While the idea of cancelling out the signal sounds good, in practice there are some limitations and tuning that need to take place to make it work better. FFT usually just gives you an approximation of the signal as it is played out, and doesn’t account for things like distortion in the speakers or different volumes. Because of this, good speaker placement is still important to avoid giving a really strong ‘echo’ signal to the mic, and having a room that doesn’t produce a lot of echo, like you hear in a gymnasium or is common in many conference rooms with large glass windows and hard whiteboards that bounce the sounds back to the mic. Having multiple surfaces bounce a sound back (at slightly offset times) to the mic impacts how well an echo canceller can work. What is played out as one sound may bounce off 3 or 4 surfaces slightly out of sync, and the larger the room the more out of sync it is, which can cause more artifacts in the resulting audio. Multiple echos aren’t usually a big deal for a home conferencing setup in a small office, but even a single echo can become distracting.

One tuning that helps with all this is giving the echo canceller an impression of the room acoustics. One part of this is simply a time offset for when to try to subtract the signal. Its a function of how long it takes the sound to play out through the speaker and be picked up by the mic. If this tuning is a little forward or behind the real echo, then the result will have some strange artifacts left where the signal didn’t line up right. In the example, notice that “Bob” and “Hola” result in two ‘o’s back to the mic, so imagine if the canceller can’t tell which ‘o’ is the echo and removes both.

Another part is something of a shaping of the signal to be subtracted to account for distortions from speakers or echo in the room from multiple sources. Multiple echos of the same signal overlapped could be thought of as stretching out the signal, so a good tuning can try to shape the echo signal to match better. (Hard to illustrate with just letters, this needs a real picture.)

One thing echo cancellation is not going to do is remove echo from your voice (or Bob’s voice in the example) in a big, hard room. It can’t, because the only signal it gets is what comes in the mic(s) or what it plays out the speakers. To the canceller, the echo that comes from your voice bouncing off a hard wall then to the mic is the same as your voice going straight to the mic and there is no separation for it to cancel out. There are other ways to deal with an echoing room, such as changing mic placement to isolate your voice or changing the room (and no, just hanging thick curtains is not going to help).

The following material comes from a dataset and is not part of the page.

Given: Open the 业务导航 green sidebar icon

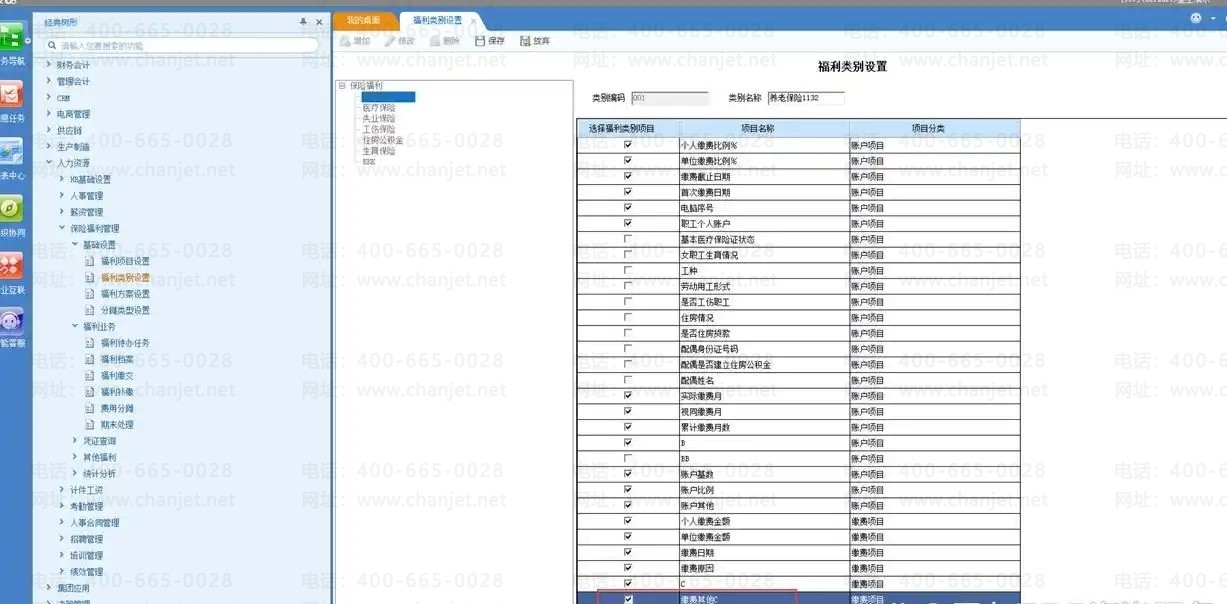Looking at the screenshot, I should 11,40.
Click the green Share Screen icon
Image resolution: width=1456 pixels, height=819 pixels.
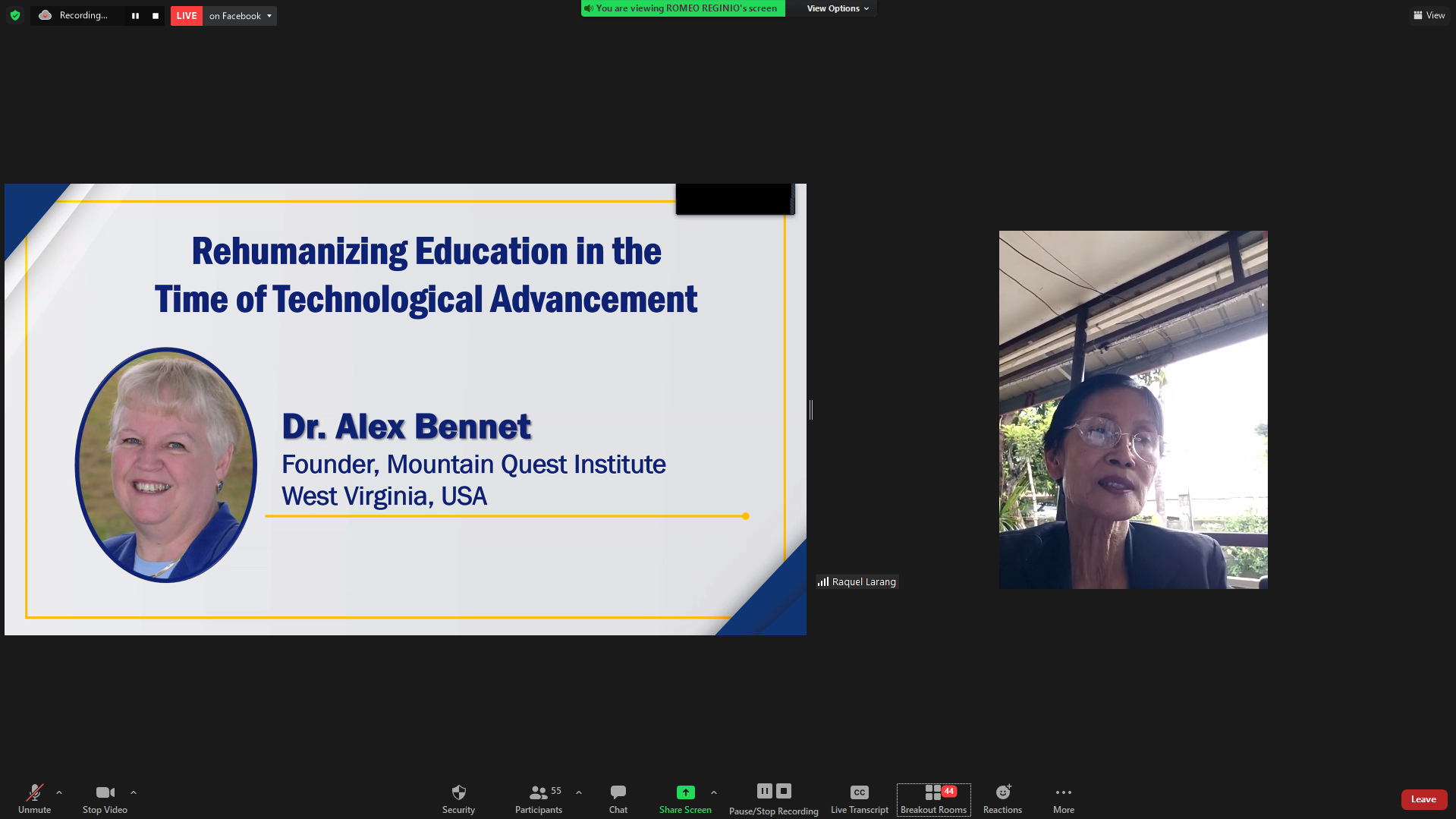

Just for fun, here is how much of a mess that could be:

Alice(spkr): Hello, Bob
Bob        :        Hola, Alice
Room Echo  :         Hola, Alice
Mic (hears): Hello, BHHooobllaa,, AAlliiccee
Canceller -: Hello, B  o  b
Result     :         HH oo llaa, AAlliiccee

Yes, garbage in, garbage out. 🙂 It would be possible to have a second mic set up behind Bob that was picking up just the room echo and cancelling that out of the result, but again it is much easier to just get a cleaner signal with better mic placement.

Footnote: Another way to avoid needing an echo canceller is to do a ‘push to talk’ model. Everyone has their mic muted unless they want to speak and they have to push a button, which effectively cuts off their speaker while they are talking. Most “walkie talkies” and CB radio work this way, and many Mumble users I know use this mode to avoid the horrible echo they encounter when using it in openSUSE.